The Enigmatic Mr Deakin
Judith Brett is currently writing a biography of Alfred Deakin in which she will attempt to re-enliven him in the contemporary political imagination, by bringing out from behind the grey-beard worthy of Federation and the Commonwealth’s first decade the complex, gifted, and troubled man he was. The biography faces many challenges: understanding his religious life, including his spiritualism; connecting his often troubled inner life with his cheerful and charming social presence and spectacular political success; and locating him in his mid-nineteenth century colonial context.
Professor Brett is the Head of the School of Social Sciences at La Trobe University. She has published extensively on the history of the Liberal Party of Australia and its relationship with the middle class people who support it, including: Robert Menzies’ Forgotten People, (Macmillan, 1992); Australian Liberals and the Moral Middle Class: from Alfred Deakin to John Howard (Cambridge, 2002); and Relaxed and Comfortable: The Liberal Party’s Australia (Quarterly Essay, 2005).

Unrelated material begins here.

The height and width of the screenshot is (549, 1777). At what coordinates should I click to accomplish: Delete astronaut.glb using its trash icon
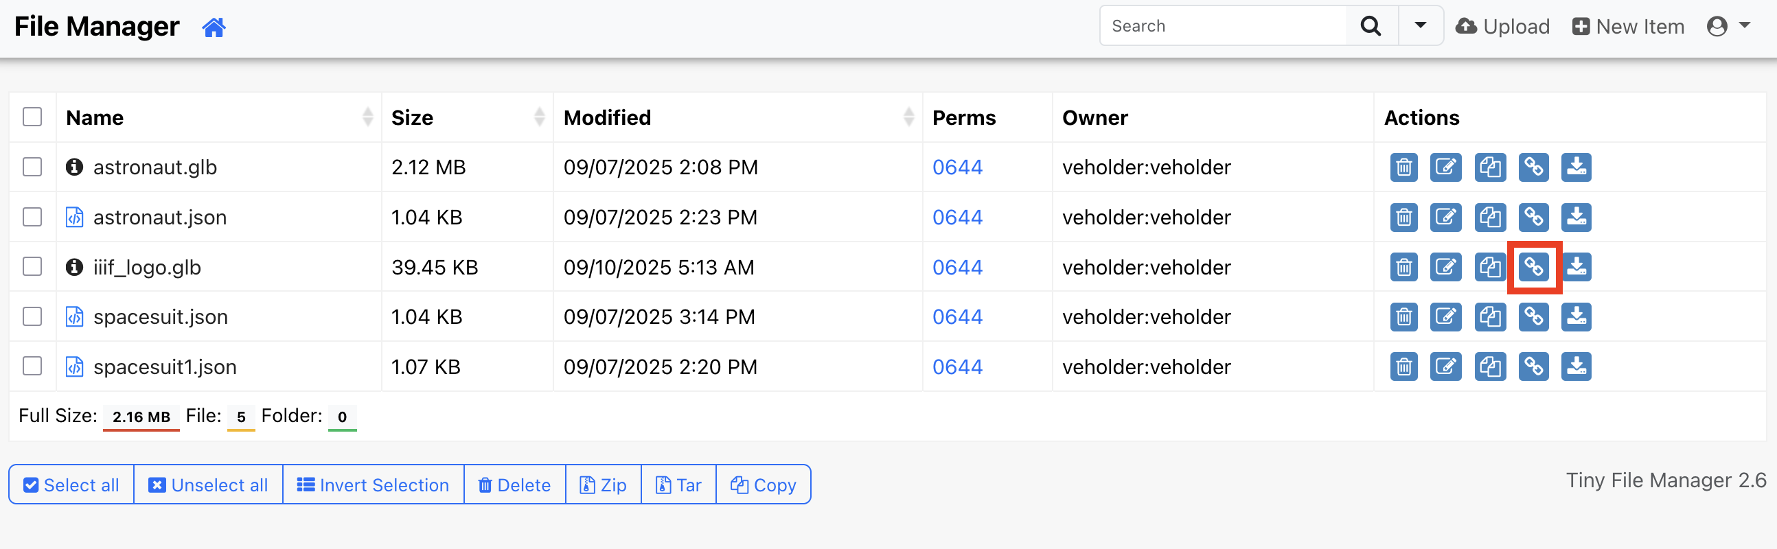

Thirsty Cities: A Short History of Urban Water Consumption in Australia.
At the end of the recent long drought, Australia’s cities faced a serious water crisis. Although the drought has now abated and the reservoirs have been replenished, the underlying problem remains: the thirst of our cities is gradually, or quickly, exceeding the capacity of their catchments to supply the ever-growing demand for drinking, cooking, bathing, washing, cleaning, watering and swimming, let alone the health of the waterways themselves. How did we get into this predicament? What can a history of water-use in Australian history contribute to an understanding of the current policy debate? Australians have developed a number of distinctive social and cultural practices that distinguish their water history from that of other similar countries. And the current crisis has also been shaped by a series of little-known changes in technology and social customs. In this talk I ponder what the contents of the bathrooms, bedrooms, kitchens and garden sheds of Australia’s suburbs can tell us about our environmental past and future.

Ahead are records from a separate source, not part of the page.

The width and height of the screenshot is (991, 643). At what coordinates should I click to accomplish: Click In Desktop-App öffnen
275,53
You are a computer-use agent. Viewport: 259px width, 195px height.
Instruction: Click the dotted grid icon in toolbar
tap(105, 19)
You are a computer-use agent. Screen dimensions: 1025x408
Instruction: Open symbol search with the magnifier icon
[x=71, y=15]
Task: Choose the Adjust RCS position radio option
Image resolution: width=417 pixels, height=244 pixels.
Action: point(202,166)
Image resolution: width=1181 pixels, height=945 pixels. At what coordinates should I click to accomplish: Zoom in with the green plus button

Graeme Davison is Emeritus Professor of History at Monash University. He has written widely on Australian History, especially the history of cities. Among his publications are The Rise and Fall of Marvellous Melbourne (1978 and 2004), The Unforgiving Minute (1994), The Use and Abuse of Australian Cities (2000), Car Wars (2004), University Unlimited: The Monash Story (2012) and, as an editor, The Oxford Companion to Australian History (1998) and Yesterday’s Tomorrows (2005) (with Kimberley Webber). He has held visiting appointments at Harvard, Edinburgh, King’s College London, the Australian National University and Tübingen, is a fellow of the Academies of Humanities and Social Sciences, and was made an Officer in the Order of Australia in 2011.
Race and the Constitution
Race is written into Australia’s constitutional DNA. More than a century ago, the framers drafted a Constitution to enable discrimination between different races in voting, jobs and housing. This forms the backdrop against which current attempts to recognise Aboriginal peoples in the Constitution must be read. This talk will examine the place of race in Australia’s Constitution, and what this means for contemporary debates
George Williams AO is one of Australia’s leading constitutional lawyers and public commentators. He is a professor of law at the University of New South Wales, and has written and edited 28 books, including People Power: The History and Future of the Referendum in Australia. He has appeared as a barrister in the High Court of Australia in some of the most important constitutional law cases of the last two decades, and has also been appointed to a number of public inquiries. He is a well-known media commentator on legal issues as a columnist for the Sydney Morning Herald.